===== EXTRACT PROVIDED =====

3

I am using the Stateful mode of LSTMs in tf.keras where I need to manually do reset_states when I have processed my sequence data, as described here. It seems that normally people do model.reset_states(), but in my case my LSTM layer is embedded in a much more complex network that includes all kinds of other layers like Dense, Conv, and so forth. My question is, if I just call model.reset_states() on my main model that has an LSTM embedded in it (and only one LSTM), should I be worried about that reset affecting other layers in the model such as the Dense or Conv layers? Would it be better to hunt down the LSTM layer and isolate the reset_states call to just that layer?

Nicolas Gervais
  • 33,817
  • 13
  • 115
  • 143
adamconkey
  • 4,104
  • 5
  • 32
  • 61

2 Answers2

2

TLDR: Layers like LSTM/GRU have weights and states, where layers like Conv/Dense/Embedding have only weights. reset_state() only affects layers with states.

What reset_states() does is that for an LSTM it resets the c_t and h_t outputs in the layer. These are the values you normally obtain by setting LSTM(n, return_state=True).

Embedding, Dense, Conv layers don't have such states in them. So model.reset_states() will not affect those kind of feed forward layers. Just the sequential layers like LSTMs and GRUs.

===== ENTRIES SUPPLIED =====

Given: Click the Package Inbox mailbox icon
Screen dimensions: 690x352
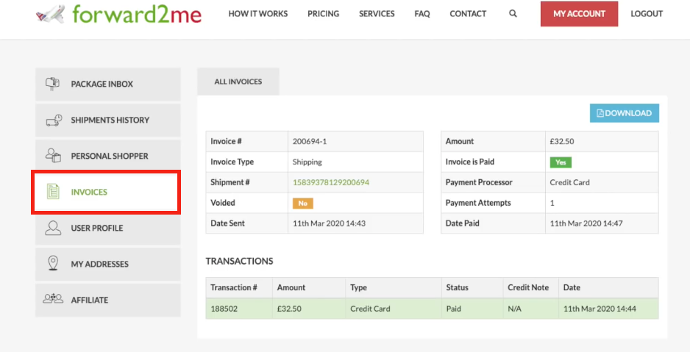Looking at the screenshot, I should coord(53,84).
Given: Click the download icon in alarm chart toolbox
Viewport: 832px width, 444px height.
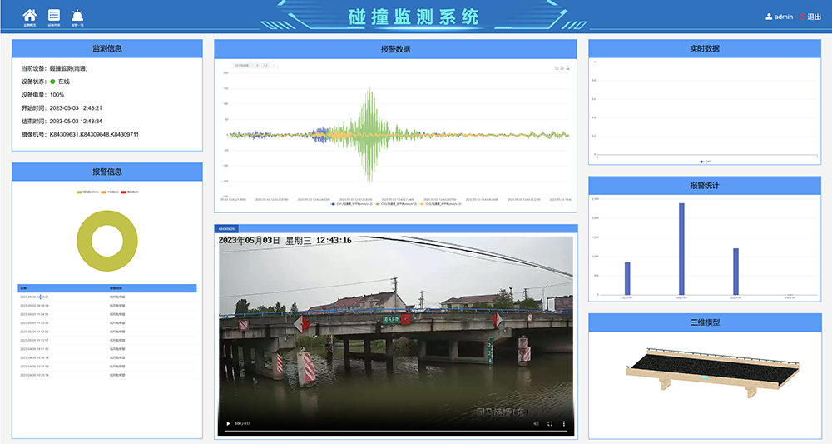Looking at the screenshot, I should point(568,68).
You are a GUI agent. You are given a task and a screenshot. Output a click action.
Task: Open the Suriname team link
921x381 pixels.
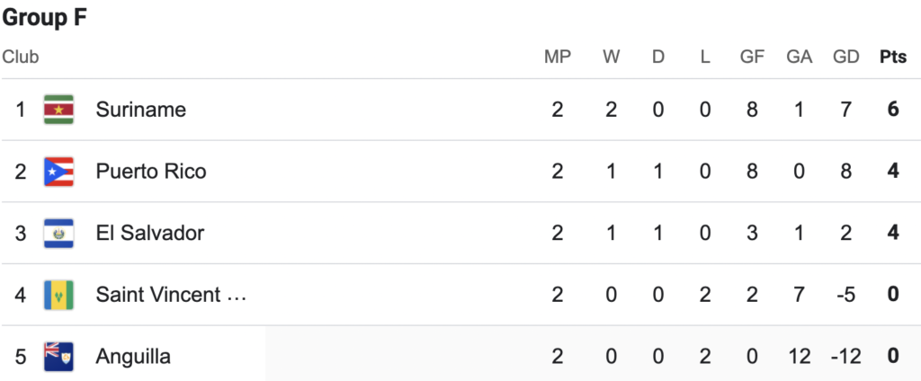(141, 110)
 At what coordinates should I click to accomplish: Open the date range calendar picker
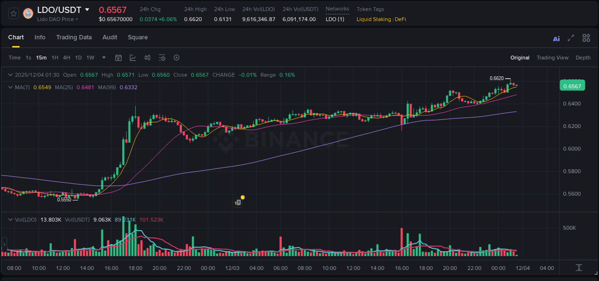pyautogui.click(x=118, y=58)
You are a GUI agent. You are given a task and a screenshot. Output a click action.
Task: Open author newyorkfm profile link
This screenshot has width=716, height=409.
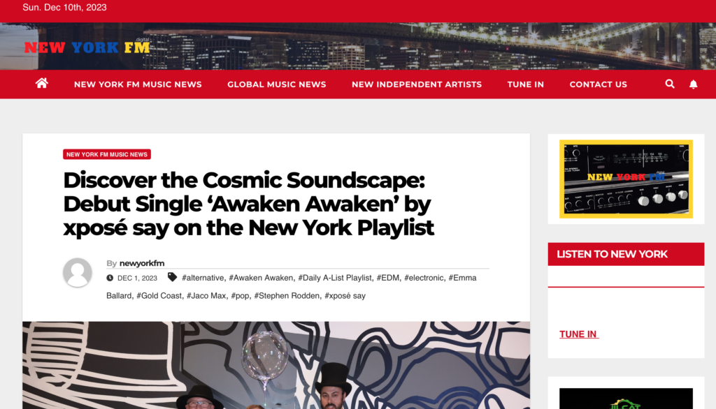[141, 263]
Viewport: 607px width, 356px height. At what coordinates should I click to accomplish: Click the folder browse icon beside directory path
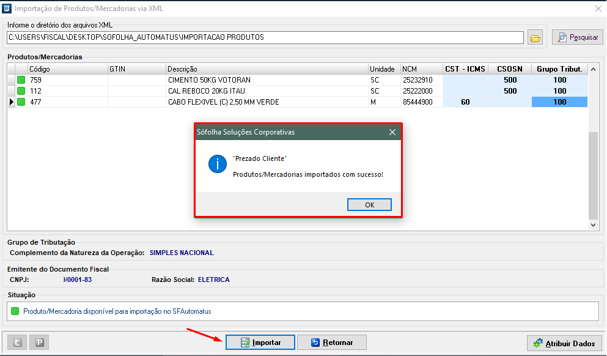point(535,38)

=====

> [GIVEN REQUEST 1]:
Name every type of neural network layer mentioned in the forum thread on resetting LSTM states, in order of first appearance.
> [GIVEN REQUEST 2]:
Continue the forum thread on resetting LSTM states in tf.keras, starting after its final sentence.

> [TASK RESULT 1]:
LSTM, Dense, Conv, GRU, Embedding

> [TASK RESULT 2]:
If you like you can have a look at the source code and verify that this function looks if each layer has a reset_state attribute in it (which feed forward layers don't have).

thushv89
  • 10,865
  • 1
  • 26
  • 39
2

Any layer with a settable stateful attribute is subject to reset_states(); the method iterates over each layer, checks whether it has stateful=True - if so, calls its reset_states() method; see source.

In Keras, all recurrent layers, including ConvLSTM2D, have a settable stateful attribute - I'm not aware of any other. tensorflow.keras, however, has plenty of custom layer implementations that may; you can use code below to check for sure:

def print_statefuls(model):
    for layer in model.layers:
        if hasattr(layer, 'reset_states') and getattr(layer, 'stateful', False):
            print(layer.name, "is stateful")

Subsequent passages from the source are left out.